Anne Frank’s story is extraordinary and stands out even against the backdrop of so many stories that have been written on the Holocaust and the experience of Jews who suffered through it. The Diary of Anne Frank has been the wonder of the world, as Frank wrote about the experience of being a little girl who had to deal with the realities of a horrible war. What Frank’s life and the literature about it shows is many themes. Frank’s life and her telling of that life show that one can have an expanding view of what “family” means during hard times, that the challenges of youth do not stop just because one is being put in constant danger, and that war is a special form of inescapable hell.

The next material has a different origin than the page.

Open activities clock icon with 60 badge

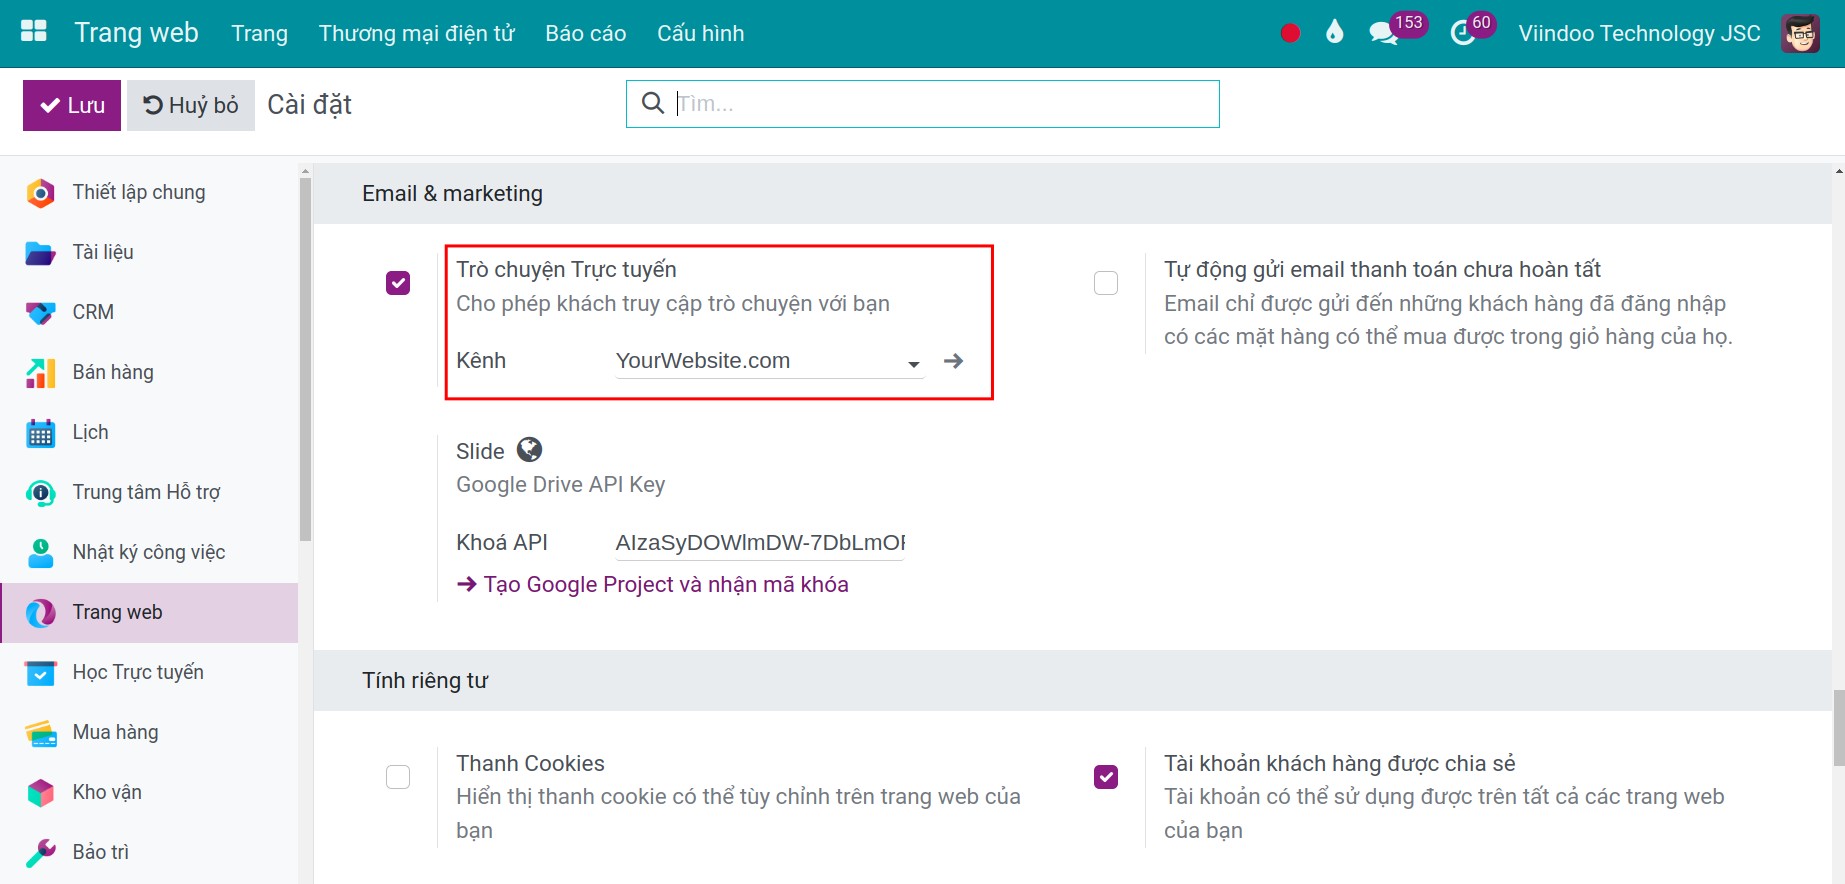click(1462, 34)
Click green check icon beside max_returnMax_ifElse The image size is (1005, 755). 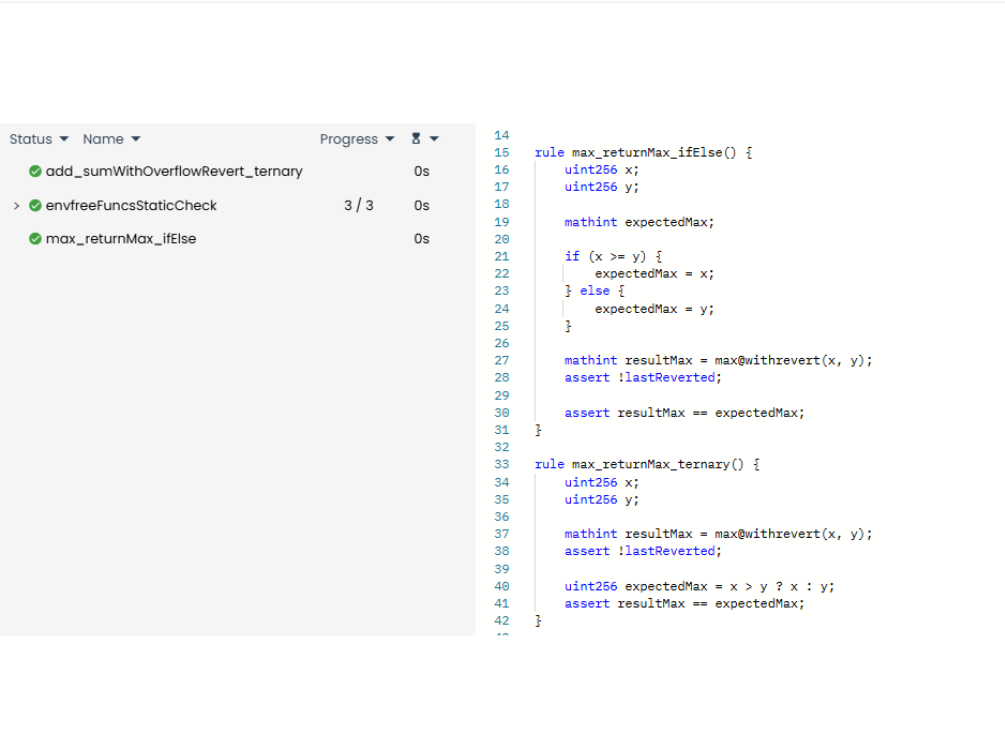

Anne Frank wrote about how her view of family would constantly expand depending on the situation. She was always having to welcome new people into the annexed space, and those people would depend on one another because of the situation. While she had her family that she loved, she also came to see friends and supporters as being “family” members. It is in this that one can see a lesson being taught by Frank. Family does not have to be narrow, and when people have been through incredible stress and tragedy together, they tend to be bonded in a way that is much closer than friendship. Her view of family is expansive enough that it challenges readers to think about their own perceptions of family.
In addition, Frank’s work is unique because, as she writes about her life, she is not taken fully by the gravity of the circumstances around her. Instead, she comes to describe that she still has some challenges as a young woman in a world with high expectations of her. Just because there are people who are threatening to kill her and everyone she has ever known does not mean that Frank is immune to the difficulties of growing up. She is a young woman who is trying to figure out her place in the world, and more, she is trying to navigate the relatively standard challenges of that world. Even the little things that young girls have to figure out to grow up are present in her life while she is still dealing with the bigger troubles all around her.
Finally, the book fully touches on the fact that warfare, especially in the context of World War II and the Holocaust was inescapable. She describes the scenes in which the people around her in the annex are addicted to the news about the war. Every move that they made had the war in mind. They were thinking about when the war might end, what danger might come next, and whether there was anything they might do to be safer. When one is in war, it permeates every conversation. Though Frank sometimes gets out of this in order to write about different things, the drum beat of war is still in the background.
Ultimately the life of Anne Frank is unique in a way. It shows many themes because it looked at life and a difficult time from such a unique perspective. Frank’s writing is in many ways about family and about a little girl who was able to see family as something big and bold and expansive. In addition to that, Frank wrote about growing up and how being a child did not stop just because one was in danger. Finally, the world was on some level about the constancy of warfare, which was dangerous and hellish for those who had to live through it.